- [Document text]
## START

Special Reports

Tacoma PD shares new policy on cop abuse

Tacoma police officials, saying they want to win back the public trust lost when their chief became a killer, went public Thursday with their new policy on officer-involved domestic violence.

"The bottom line is, we had our police chief commit murder," interim Chief Don Ramsdell told reporters Thursday, a few hours before he presented the policy to the City Council. "We need to try to rebuild the trust and confidence in the community."

Ramsdell said he and other officers will go to community meetings throughout the city to tell residents about the policy. Officers will learn about it in classes that will start in March, he said. And a new academy for police employees' life partners will begin in March or April, he said.

The new policy is designed to address failures in the department that were exposed when Chief David Brame fatally shot his wife, Crystal, and himself April 26.

For example, after the shooting, it became clear that other department employees knew the Brames had accused each other of domestic violence, but these employees did nothing. Under the new policy, employees who have reason to believe a co-worker is involved in domestic violence are compelled to report it. If they don't, they could be fired.

Tacoma police Capt. Tom Strickland and others who helped develop the policy worked with more than 70 community members, including domestic violence victims. They researched policies and consulted with experts across the country.

Now, they said, other departments are calling them for advice.

People who work with domestic violence victims said they are impressed with the policy.

One former victim, who in the past has been critical of the police department, said she is thrilled with the new policy.

"It felt like a love letter to victims," said the woman, who asked to remain anonymous because she still fears her abuser. "Such good things are happening. Our police department is probably among the smartest now."

The policy was universally praised by council members, police officials, victim advocates, a state Supreme Court justice and others. About 35 people attended the presentation. No members of the public chose to speak when council members invited public comment.

Justice Barbara Madsen said that in July, when a community group began meeting to create the policy, she was concerned that police representatives would be uncooperative or defensive.

But that was never the case, she said.

"I have been totally impressed with the amount of cooperation and responsiveness and willingness on the part of the Tacoma Police Department," she said.

Pat Frantz, leader of the union that represents Tacoma's rank-and-file officers, detectives and sergeants, has said he supports the policy.

Judie Fortier, coordinator of Tacoma Women's Rights Office, was more hesitant. She said she supports the policy itself, and is impressed with its provisions to keep victims safe.

But the bottom line, Fortier said, is whether the policy is enforced.

"It's not about a piece of paper that fits in a policy manual," she said. "Policies are only as good as their implementation."

## END

- [Job] Summarize the Tacoma police policy report in two sentences.

- [Information given]
## START

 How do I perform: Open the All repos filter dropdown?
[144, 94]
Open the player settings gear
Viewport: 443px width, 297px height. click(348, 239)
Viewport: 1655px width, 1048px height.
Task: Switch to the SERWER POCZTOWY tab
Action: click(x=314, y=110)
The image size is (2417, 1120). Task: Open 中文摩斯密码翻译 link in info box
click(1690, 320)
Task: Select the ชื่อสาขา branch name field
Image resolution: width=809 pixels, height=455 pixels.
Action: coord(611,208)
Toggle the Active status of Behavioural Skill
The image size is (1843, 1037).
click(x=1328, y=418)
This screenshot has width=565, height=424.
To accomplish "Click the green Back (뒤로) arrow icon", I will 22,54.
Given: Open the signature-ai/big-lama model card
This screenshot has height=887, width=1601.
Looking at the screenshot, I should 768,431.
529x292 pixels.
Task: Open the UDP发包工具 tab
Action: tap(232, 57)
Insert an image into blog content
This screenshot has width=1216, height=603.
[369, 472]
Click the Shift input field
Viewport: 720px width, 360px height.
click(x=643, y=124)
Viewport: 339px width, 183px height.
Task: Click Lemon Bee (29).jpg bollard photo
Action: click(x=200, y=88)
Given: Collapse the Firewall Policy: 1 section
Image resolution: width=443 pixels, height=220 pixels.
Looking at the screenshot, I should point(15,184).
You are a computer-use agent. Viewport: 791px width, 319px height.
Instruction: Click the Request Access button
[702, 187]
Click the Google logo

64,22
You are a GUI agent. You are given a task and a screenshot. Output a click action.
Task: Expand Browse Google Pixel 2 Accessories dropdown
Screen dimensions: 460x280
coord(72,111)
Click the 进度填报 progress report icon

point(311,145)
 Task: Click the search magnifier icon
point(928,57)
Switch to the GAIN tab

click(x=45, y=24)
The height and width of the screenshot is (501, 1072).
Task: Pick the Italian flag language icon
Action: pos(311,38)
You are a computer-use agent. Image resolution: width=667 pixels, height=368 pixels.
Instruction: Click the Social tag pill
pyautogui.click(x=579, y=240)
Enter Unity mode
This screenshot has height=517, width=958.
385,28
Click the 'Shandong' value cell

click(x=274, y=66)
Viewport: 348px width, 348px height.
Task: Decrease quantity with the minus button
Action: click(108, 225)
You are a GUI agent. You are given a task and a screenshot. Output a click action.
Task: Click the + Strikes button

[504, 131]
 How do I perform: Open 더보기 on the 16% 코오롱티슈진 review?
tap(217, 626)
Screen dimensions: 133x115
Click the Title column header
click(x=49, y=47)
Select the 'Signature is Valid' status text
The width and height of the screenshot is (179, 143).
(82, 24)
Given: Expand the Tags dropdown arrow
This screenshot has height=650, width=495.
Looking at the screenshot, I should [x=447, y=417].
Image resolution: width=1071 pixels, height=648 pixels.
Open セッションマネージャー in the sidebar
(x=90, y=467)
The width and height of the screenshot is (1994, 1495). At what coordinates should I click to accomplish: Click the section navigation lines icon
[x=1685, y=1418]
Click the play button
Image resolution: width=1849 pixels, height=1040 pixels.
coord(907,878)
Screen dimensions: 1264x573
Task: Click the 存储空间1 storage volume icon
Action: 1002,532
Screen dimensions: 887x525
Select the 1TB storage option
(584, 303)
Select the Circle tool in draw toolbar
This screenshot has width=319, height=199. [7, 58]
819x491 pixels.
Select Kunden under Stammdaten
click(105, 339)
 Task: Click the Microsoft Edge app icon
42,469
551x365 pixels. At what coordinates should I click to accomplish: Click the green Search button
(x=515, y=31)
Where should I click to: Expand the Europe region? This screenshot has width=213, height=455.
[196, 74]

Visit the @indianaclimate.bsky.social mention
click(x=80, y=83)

## END

- [Answer to the task] Tacoma police went public Thursday with a new policy on officer-involved domestic violence, meant to win back public trust lost when Chief David Brame fatally shot his wife, Crystal, and himself on April 26. Under the policy, employees who have reason to believe a co-worker is involved in domestic violence must report it or could be fired, and the policy drew praise from council members, police officials, victim advocates, a state Supreme Court justice and others, though the coordinator of Tacoma Women's Rights Office said policies are only as good as their implementation.